Так я ответил: да, действительно, она до сих пор ничего, только немножко любит поворчать.
Ладно. Она тяжело вздыхает, показывает, что случай безнадежный. Ну и как же это у Цили получилось?
Эммануил, сходи вон там поиграйся с детьми. Нет? Пусть будет нет.
Я вам скажу, это все гены. Гены – самое главное. Хорошо, окружение. Но гены… Вот где дословно записана история вашей жизни. Хотя и школа, я думаю, тоже имела свое участие. Циля натура скорее артистическая, вроде вашего супруга. Я ни с кем его не путаю? Вы бы ее видели девочкой. Она и сейчас симпатичная, даже когда с ней припадок, но тогда это было что-то. В летнее время мы семьей уезжали в горы. Я брал ее на танцы. Она таки танцевала! Люди прямо удивлялись. Иногда мы с ней танцевали до двух часов утра.

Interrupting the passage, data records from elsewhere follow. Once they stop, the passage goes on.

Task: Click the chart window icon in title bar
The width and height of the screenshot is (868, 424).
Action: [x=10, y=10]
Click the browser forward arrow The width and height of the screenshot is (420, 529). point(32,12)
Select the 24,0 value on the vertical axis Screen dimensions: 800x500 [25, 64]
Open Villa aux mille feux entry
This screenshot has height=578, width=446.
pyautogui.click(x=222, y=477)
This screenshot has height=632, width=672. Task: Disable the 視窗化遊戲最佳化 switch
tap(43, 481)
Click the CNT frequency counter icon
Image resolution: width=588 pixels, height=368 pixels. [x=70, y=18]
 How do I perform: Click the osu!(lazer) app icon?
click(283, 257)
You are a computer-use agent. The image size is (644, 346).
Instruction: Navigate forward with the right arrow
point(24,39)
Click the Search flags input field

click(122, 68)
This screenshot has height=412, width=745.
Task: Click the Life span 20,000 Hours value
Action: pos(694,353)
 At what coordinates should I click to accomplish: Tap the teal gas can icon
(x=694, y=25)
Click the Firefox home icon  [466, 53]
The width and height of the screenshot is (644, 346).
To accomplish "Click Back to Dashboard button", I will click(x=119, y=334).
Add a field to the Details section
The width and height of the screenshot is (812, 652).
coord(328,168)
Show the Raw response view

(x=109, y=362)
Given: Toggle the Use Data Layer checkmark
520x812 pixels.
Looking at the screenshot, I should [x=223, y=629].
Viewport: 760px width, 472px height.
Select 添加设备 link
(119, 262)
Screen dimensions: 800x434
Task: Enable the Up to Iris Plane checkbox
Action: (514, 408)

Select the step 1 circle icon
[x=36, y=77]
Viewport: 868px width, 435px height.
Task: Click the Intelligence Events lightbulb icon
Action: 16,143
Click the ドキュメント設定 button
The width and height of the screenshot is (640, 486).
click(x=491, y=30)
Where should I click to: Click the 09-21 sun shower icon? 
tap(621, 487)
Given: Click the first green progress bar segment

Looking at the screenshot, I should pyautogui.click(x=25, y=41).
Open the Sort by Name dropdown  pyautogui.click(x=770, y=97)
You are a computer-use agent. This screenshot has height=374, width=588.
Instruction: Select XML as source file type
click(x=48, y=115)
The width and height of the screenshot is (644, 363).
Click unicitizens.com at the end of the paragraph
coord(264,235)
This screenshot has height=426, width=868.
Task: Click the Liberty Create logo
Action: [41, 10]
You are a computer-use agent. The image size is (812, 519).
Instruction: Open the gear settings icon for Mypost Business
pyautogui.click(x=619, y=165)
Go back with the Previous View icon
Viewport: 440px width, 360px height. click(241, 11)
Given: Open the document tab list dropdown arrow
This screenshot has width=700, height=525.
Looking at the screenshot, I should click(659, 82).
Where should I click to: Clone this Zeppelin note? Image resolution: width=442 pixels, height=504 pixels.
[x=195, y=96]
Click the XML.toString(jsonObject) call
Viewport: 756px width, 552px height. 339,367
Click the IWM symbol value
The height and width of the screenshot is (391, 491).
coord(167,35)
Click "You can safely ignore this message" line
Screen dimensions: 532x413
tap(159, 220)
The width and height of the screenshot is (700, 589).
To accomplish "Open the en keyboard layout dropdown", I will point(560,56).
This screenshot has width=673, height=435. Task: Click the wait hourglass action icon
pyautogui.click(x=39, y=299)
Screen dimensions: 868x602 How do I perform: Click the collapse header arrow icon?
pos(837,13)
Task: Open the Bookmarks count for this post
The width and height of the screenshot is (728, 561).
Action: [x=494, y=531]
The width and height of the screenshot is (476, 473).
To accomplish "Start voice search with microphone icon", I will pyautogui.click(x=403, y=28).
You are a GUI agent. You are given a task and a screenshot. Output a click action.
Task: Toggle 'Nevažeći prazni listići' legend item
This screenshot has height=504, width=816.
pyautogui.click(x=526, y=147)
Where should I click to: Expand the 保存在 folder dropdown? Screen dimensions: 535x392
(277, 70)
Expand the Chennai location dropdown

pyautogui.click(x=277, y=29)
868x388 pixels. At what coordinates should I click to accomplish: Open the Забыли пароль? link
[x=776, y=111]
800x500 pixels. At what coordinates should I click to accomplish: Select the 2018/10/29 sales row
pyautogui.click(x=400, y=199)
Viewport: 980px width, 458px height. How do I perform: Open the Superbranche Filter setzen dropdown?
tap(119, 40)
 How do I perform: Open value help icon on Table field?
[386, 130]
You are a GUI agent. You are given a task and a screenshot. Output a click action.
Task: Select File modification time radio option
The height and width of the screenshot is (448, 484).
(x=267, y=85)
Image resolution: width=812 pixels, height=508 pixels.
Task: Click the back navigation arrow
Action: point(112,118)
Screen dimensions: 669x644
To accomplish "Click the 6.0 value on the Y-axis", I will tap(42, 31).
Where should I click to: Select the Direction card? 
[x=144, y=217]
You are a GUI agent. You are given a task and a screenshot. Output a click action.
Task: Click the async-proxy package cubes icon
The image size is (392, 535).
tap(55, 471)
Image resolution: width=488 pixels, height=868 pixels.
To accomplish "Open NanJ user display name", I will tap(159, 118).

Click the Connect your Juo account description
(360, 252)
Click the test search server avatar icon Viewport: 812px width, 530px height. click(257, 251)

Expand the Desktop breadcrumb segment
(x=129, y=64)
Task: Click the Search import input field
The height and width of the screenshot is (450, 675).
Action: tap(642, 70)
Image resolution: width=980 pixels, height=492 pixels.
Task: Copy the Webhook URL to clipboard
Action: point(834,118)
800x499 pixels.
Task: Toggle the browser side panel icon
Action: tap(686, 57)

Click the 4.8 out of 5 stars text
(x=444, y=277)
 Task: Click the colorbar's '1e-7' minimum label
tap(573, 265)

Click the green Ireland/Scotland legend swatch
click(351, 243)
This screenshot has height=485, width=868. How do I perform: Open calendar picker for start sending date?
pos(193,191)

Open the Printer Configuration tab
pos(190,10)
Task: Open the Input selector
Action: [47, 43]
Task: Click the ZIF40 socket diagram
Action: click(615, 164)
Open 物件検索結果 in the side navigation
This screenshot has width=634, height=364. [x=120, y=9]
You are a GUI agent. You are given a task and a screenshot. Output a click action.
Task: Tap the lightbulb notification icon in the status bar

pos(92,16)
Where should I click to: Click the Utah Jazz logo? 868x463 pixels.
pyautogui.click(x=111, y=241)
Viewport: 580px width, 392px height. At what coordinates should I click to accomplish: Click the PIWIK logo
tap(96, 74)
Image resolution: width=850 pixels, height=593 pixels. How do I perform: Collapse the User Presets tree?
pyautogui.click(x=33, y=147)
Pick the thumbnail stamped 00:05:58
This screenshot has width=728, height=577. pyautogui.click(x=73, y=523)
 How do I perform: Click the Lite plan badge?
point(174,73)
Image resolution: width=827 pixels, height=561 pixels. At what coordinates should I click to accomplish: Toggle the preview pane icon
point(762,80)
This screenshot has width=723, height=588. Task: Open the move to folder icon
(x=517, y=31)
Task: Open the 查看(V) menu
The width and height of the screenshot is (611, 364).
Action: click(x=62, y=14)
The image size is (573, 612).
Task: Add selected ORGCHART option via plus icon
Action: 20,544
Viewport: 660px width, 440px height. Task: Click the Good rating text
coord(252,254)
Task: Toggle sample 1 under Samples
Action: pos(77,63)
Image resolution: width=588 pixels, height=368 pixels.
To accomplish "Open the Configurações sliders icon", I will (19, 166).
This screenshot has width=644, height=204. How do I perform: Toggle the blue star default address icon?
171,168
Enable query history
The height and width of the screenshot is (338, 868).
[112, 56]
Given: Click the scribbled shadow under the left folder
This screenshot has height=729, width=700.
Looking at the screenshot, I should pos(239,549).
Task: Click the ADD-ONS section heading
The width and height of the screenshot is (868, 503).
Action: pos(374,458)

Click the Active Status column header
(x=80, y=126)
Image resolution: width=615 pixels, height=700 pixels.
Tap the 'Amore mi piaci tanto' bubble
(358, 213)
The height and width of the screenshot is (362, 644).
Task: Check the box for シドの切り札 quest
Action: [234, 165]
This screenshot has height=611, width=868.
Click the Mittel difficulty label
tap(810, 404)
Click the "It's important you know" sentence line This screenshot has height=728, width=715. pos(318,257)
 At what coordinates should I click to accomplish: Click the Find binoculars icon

По-моему, это не полезно, говорит она. Я бы не стала с сыном танцевать всю ночь…
Это понятно, вы мать. А насчет «полезно», кто знает, что полезно, что вредно. Вы скажете, доктор знает. Между прочим, я мог тоже выучиться на доктора. Ее зять по коммерческой части помог бы. Но что дальше? У вас буквально нет минуты. Вам день и ночь обрывают телефон. Я за один день вылечивал народа, сколько доктору не вылечить за неделю. Часто врачи ко мне сами звонили. Спросят: что, Загровский, действует то лекарство, которое с прошлого месяца выпускает Парк-Дейвис, или это пшик?… Поскольку раз – я имел опыт из первых рук и два – я из себя не строю, мне не жалко поделиться.